Another risk is that Korean companies that produce semiconductor materials are highly dependent on overseas suppliers as they lack source technologies. Along with basic raw materials for semiconductor manufacturing, items that account for more than 50% of semiconductor process imports are considered to be subject to supply chain risks and require constant management.
The strengthening of U.S. leadership in semiconductors and its ongoing policy of decoupling from China are the biggest variables in the global supply chain structure of the semiconductor industry.
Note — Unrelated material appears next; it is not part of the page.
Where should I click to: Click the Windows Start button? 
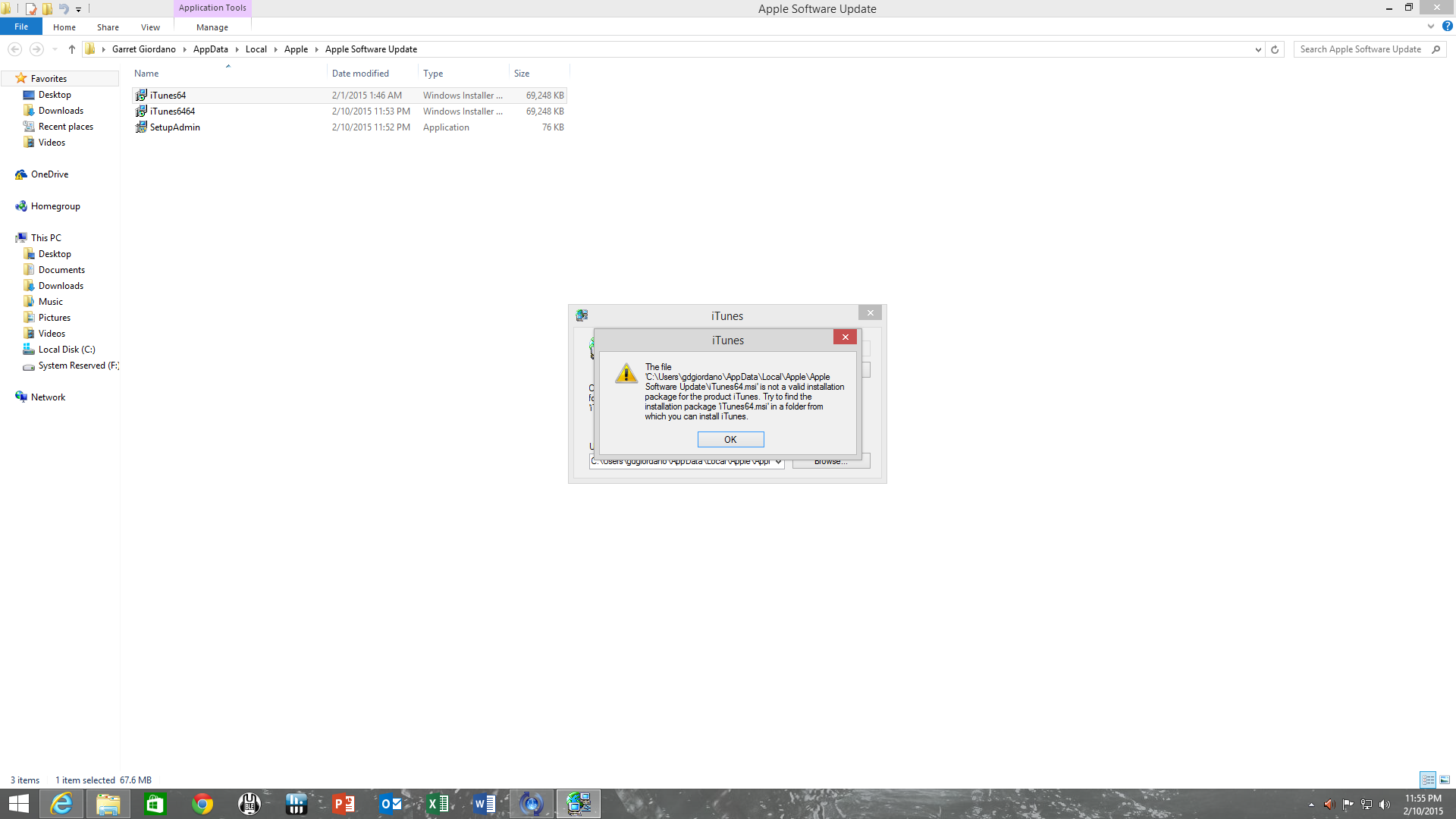18,804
The U.S. is expected to thoroughly block China’s access by building a “digital fortress” around China to prevent the Chinese semiconductor industry from accessing new technologies, while applying stricter control over core semiconductor technologies. The U.S. is also expected to leverage its technology superiority to contain China, inducing de-Sinicization of semiconductor companies investing in China in the long term, while reorganizing its supply chains to relocate high-tech semiconductor production out of Chinese territories. Advanced countries with core semiconductor technologies and tech firms with exclusive technologies are expected to further cement their dominant position in the global market, while the supply chain structure between allies will be reinforced.
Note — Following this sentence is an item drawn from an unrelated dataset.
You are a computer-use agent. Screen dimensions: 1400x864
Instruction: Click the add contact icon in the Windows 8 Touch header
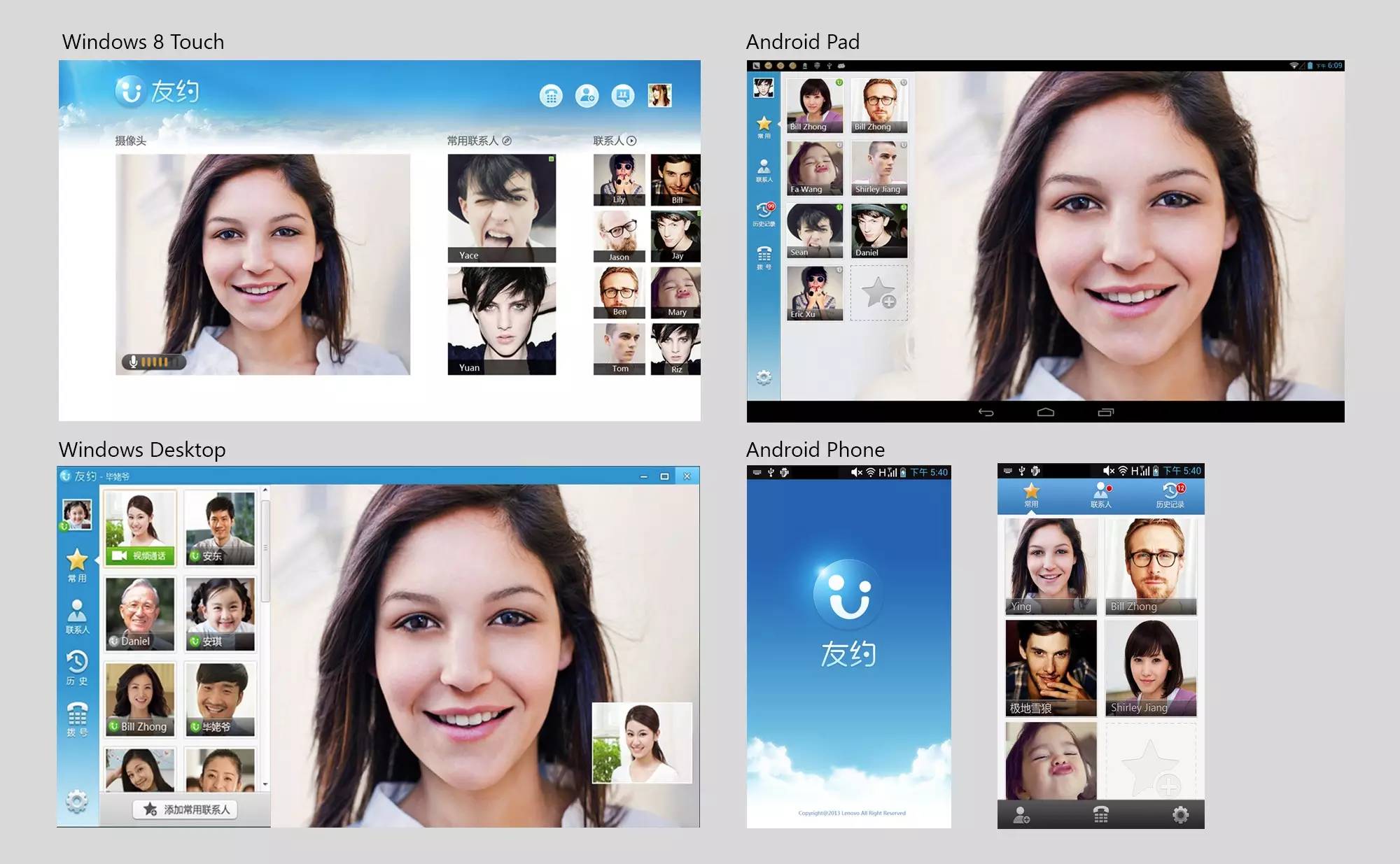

The global market is involved in a war to gain technological hegemony, and Japan will continue to hold in check Korea’s semiconductor industry amid this new Cold War situation. The growing alliance between the U.S., Japan, and Taiwan in semiconductors could pose a challenge to the Korean semiconductor industry. Korean semiconductor companies have grown to meet the semiconductor demand of multinational companies in China and Chinese companies, but will likely be affected by the direction of the U.S.’s semiconductor technology control policy in the future.
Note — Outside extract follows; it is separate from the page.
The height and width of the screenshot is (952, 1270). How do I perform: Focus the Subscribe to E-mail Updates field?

The diversification and duplication of supply chains is an important issue, and Korea’s semiconductor industry is facing an era of global value chain transformation. In the short term, Korea should actively enter the U.S.-led supply chain and focus on stabilizing its own supply chain. It will also be necessary to plan for reorganization of the current supply chain to disperse the current dependence on specific countries.
In addition to the government’s strategy to foster the semiconductor sector, there is urgent need to expand R&D manpower, establish a comprehensive semiconductor research institute, support semiconductor factories in the metropolitan area, and improve regulations. The Seoul Metropolitan Area Readjustment Planning Act should be flexibly operated, and a graduate school specializing in semiconductors should be established through the enactment of a special act. Recently, China has established a number of universities specialized in semiconductor-related fields to actively cultivate the manpower it needs, and Korea could benefit from benchmarking these efforts.